EXTRACTED INFORMATION: Begin

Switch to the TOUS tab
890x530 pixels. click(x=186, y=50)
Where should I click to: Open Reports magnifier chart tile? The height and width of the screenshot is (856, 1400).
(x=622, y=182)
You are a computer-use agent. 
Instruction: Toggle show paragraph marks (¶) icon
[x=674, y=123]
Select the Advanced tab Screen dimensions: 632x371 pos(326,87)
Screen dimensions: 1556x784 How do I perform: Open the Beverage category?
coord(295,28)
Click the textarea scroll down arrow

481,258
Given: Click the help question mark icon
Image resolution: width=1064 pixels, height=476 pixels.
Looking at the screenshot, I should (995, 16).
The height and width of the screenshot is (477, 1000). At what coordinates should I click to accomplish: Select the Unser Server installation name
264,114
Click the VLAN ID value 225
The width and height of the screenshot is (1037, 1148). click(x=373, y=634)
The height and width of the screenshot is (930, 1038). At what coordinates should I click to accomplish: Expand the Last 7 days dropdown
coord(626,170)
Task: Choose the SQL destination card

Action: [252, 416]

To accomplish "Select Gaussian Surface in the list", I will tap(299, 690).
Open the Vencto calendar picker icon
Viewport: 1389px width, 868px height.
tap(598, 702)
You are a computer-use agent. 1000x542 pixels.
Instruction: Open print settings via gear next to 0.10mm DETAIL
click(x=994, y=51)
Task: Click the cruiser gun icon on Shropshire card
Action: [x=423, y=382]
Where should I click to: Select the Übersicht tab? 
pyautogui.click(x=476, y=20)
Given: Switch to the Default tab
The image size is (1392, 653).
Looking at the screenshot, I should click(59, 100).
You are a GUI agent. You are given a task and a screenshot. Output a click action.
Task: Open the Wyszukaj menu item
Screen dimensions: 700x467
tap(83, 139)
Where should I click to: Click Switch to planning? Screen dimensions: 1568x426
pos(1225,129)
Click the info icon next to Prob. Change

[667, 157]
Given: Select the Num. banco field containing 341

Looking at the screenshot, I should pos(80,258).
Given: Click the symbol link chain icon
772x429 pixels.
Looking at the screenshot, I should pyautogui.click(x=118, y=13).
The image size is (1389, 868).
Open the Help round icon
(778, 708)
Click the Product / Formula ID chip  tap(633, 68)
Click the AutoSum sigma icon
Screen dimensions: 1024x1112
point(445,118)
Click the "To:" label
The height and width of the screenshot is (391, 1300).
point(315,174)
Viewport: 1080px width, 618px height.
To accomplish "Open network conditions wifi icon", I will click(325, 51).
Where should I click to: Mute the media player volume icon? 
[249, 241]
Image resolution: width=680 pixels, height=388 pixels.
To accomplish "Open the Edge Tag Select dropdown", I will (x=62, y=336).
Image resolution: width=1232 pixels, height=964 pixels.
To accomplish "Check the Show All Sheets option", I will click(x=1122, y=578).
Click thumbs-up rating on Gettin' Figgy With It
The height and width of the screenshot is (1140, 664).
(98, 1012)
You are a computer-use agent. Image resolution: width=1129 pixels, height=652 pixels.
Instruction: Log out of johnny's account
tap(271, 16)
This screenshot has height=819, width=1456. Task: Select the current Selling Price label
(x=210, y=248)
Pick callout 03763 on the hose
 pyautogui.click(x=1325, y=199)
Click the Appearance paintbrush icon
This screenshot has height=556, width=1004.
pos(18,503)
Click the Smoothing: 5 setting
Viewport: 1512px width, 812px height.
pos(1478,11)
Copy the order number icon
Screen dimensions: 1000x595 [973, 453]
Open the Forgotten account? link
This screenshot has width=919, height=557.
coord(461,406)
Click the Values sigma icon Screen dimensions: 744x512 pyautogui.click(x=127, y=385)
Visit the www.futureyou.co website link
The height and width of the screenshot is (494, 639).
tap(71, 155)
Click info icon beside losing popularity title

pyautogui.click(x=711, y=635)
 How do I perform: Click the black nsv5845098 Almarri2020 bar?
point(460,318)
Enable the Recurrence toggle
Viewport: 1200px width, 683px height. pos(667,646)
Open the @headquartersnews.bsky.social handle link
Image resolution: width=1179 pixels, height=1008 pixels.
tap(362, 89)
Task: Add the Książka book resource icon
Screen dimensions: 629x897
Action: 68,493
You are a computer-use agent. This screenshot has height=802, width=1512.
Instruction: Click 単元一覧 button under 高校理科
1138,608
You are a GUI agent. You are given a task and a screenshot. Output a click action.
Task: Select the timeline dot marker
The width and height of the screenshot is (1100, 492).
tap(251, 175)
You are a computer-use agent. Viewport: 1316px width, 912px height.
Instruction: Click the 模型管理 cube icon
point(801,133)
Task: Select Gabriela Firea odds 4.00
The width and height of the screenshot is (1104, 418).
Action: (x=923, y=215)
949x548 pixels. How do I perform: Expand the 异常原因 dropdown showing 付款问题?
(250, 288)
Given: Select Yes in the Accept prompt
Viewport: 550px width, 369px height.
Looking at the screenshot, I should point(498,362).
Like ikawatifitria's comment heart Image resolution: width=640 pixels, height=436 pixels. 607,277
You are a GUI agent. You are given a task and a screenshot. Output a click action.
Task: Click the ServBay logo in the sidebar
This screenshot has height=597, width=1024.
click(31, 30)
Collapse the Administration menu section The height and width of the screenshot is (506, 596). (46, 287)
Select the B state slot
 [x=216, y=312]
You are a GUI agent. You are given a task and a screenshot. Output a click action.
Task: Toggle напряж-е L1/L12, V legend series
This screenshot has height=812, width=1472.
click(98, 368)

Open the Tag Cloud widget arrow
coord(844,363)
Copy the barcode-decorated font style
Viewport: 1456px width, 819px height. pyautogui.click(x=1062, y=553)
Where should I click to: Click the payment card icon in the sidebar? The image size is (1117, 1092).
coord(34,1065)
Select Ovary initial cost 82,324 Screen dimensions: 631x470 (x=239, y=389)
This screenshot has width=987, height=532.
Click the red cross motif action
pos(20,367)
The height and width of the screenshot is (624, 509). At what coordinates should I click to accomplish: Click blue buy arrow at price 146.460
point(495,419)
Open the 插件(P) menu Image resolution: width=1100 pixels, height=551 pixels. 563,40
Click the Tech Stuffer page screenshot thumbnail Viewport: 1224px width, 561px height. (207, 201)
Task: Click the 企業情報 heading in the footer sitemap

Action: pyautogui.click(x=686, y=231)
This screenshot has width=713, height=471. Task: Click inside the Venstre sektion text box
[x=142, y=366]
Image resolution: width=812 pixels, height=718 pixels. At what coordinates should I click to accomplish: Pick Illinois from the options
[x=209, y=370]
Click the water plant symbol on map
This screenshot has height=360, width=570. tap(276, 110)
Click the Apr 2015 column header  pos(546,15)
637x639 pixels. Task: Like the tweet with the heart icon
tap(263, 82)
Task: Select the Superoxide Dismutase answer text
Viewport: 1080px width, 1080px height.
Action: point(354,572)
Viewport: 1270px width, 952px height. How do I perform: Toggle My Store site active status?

EXTRACTED INFORMATION: End

## WHAT IS NEEDED
After reading through the material, print all of it again exactly.

## ANSWER TO THE EXERCISE
Switch to the TOUS tab
890x530 pixels. click(x=186, y=50)
Where should I click to: Open Reports magnifier chart tile? The height and width of the screenshot is (856, 1400).
(x=622, y=182)
You are a computer-use agent. 
Instruction: Toggle show paragraph marks (¶) icon
[x=674, y=123]
Select the Advanced tab Screen dimensions: 632x371 pos(326,87)
Screen dimensions: 1556x784 How do I perform: Open the Beverage category?
coord(295,28)
Click the textarea scroll down arrow

481,258
Given: Click the help question mark icon
Image resolution: width=1064 pixels, height=476 pixels.
Looking at the screenshot, I should (995, 16).
The height and width of the screenshot is (477, 1000). At what coordinates should I click to accomplish: Select the Unser Server installation name
264,114
Click the VLAN ID value 225
The width and height of the screenshot is (1037, 1148). click(x=373, y=634)
The height and width of the screenshot is (930, 1038). At what coordinates should I click to accomplish: Expand the Last 7 days dropdown
coord(626,170)
Task: Choose the SQL destination card

Action: [252, 416]

To accomplish "Select Gaussian Surface in the list", I will tap(299, 690).
Open the Vencto calendar picker icon
Viewport: 1389px width, 868px height.
tap(598, 702)
You are a computer-use agent. 1000x542 pixels.
Instruction: Open print settings via gear next to 0.10mm DETAIL
click(x=994, y=51)
Task: Click the cruiser gun icon on Shropshire card
Action: [x=423, y=382]
Where should I click to: Select the Übersicht tab? 
pyautogui.click(x=476, y=20)
Given: Switch to the Default tab
The image size is (1392, 653).
Looking at the screenshot, I should click(59, 100).
You are a GUI agent. You are given a task and a screenshot. Output a click action.
Task: Open the Wyszukaj menu item
Screen dimensions: 700x467
tap(83, 139)
Where should I click to: Click Switch to planning? Screen dimensions: 1568x426
pos(1225,129)
Click the info icon next to Prob. Change

[667, 157]
Given: Select the Num. banco field containing 341

Looking at the screenshot, I should pos(80,258).
Given: Click the symbol link chain icon
772x429 pixels.
Looking at the screenshot, I should pyautogui.click(x=118, y=13).
The image size is (1389, 868).
Open the Help round icon
(778, 708)
Click the Product / Formula ID chip  tap(633, 68)
Click the AutoSum sigma icon
Screen dimensions: 1024x1112
point(445,118)
Click the "To:" label
The height and width of the screenshot is (391, 1300).
point(315,174)
Viewport: 1080px width, 618px height.
To accomplish "Open network conditions wifi icon", I will click(325, 51).
Where should I click to: Mute the media player volume icon? 
[249, 241]
Image resolution: width=680 pixels, height=388 pixels.
To accomplish "Open the Edge Tag Select dropdown", I will (x=62, y=336).
Image resolution: width=1232 pixels, height=964 pixels.
To accomplish "Check the Show All Sheets option", I will click(x=1122, y=578).
Click thumbs-up rating on Gettin' Figgy With It
The height and width of the screenshot is (1140, 664).
(98, 1012)
You are a computer-use agent. Image resolution: width=1129 pixels, height=652 pixels.
Instruction: Log out of johnny's account
tap(271, 16)
This screenshot has height=819, width=1456. Task: Select the current Selling Price label
(x=210, y=248)
Pick callout 03763 on the hose
 pyautogui.click(x=1325, y=199)
Click the Appearance paintbrush icon
This screenshot has height=556, width=1004.
pos(18,503)
Click the Smoothing: 5 setting
Viewport: 1512px width, 812px height.
pos(1478,11)
Copy the order number icon
Screen dimensions: 1000x595 [973, 453]
Open the Forgotten account? link
This screenshot has width=919, height=557.
coord(461,406)
Click the Values sigma icon Screen dimensions: 744x512 pyautogui.click(x=127, y=385)
Visit the www.futureyou.co website link
The height and width of the screenshot is (494, 639).
tap(71, 155)
Click info icon beside losing popularity title

pyautogui.click(x=711, y=635)
 How do I perform: Click the black nsv5845098 Almarri2020 bar?
point(460,318)
Enable the Recurrence toggle
Viewport: 1200px width, 683px height. pos(667,646)
Open the @headquartersnews.bsky.social handle link
Image resolution: width=1179 pixels, height=1008 pixels.
tap(362, 89)
Task: Add the Książka book resource icon
Screen dimensions: 629x897
Action: 68,493
You are a computer-use agent. This screenshot has height=802, width=1512.
Instruction: Click 単元一覧 button under 高校理科
1138,608
You are a GUI agent. You are given a task and a screenshot. Output a click action.
Task: Select the timeline dot marker
The width and height of the screenshot is (1100, 492).
tap(251, 175)
You are a computer-use agent. Viewport: 1316px width, 912px height.
Instruction: Click the 模型管理 cube icon
point(801,133)
Task: Select Gabriela Firea odds 4.00
The width and height of the screenshot is (1104, 418).
Action: (x=923, y=215)
949x548 pixels. How do I perform: Expand the 异常原因 dropdown showing 付款问题?
(250, 288)
Given: Select Yes in the Accept prompt
Viewport: 550px width, 369px height.
Looking at the screenshot, I should point(498,362).
Like ikawatifitria's comment heart Image resolution: width=640 pixels, height=436 pixels. 607,277
You are a GUI agent. You are given a task and a screenshot. Output a click action.
Task: Click the ServBay logo in the sidebar
This screenshot has height=597, width=1024.
click(31, 30)
Collapse the Administration menu section The height and width of the screenshot is (506, 596). (46, 287)
Select the B state slot
 [x=216, y=312]
You are a GUI agent. You are given a task and a screenshot. Output a click action.
Task: Toggle напряж-е L1/L12, V legend series
This screenshot has height=812, width=1472.
click(98, 368)

Open the Tag Cloud widget arrow
coord(844,363)
Copy the barcode-decorated font style
Viewport: 1456px width, 819px height. pyautogui.click(x=1062, y=553)
Where should I click to: Click the payment card icon in the sidebar? The image size is (1117, 1092).
coord(34,1065)
Select Ovary initial cost 82,324 Screen dimensions: 631x470 (x=239, y=389)
This screenshot has width=987, height=532.
Click the red cross motif action
pos(20,367)
The height and width of the screenshot is (624, 509). At what coordinates should I click to accomplish: Click blue buy arrow at price 146.460
point(495,419)
Open the 插件(P) menu Image resolution: width=1100 pixels, height=551 pixels. 563,40
Click the Tech Stuffer page screenshot thumbnail Viewport: 1224px width, 561px height. (207, 201)
Task: Click the 企業情報 heading in the footer sitemap

Action: pyautogui.click(x=686, y=231)
This screenshot has width=713, height=471. Task: Click inside the Venstre sektion text box
[x=142, y=366]
Image resolution: width=812 pixels, height=718 pixels. At what coordinates should I click to accomplish: Pick Illinois from the options
[x=209, y=370]
Click the water plant symbol on map
This screenshot has height=360, width=570. tap(276, 110)
Click the Apr 2015 column header  pos(546,15)
637x639 pixels. Task: Like the tweet with the heart icon
tap(263, 82)
Task: Select the Superoxide Dismutase answer text
Viewport: 1080px width, 1080px height.
Action: point(354,572)
Viewport: 1270px width, 952px height. How do I perform: Toggle My Store site active status?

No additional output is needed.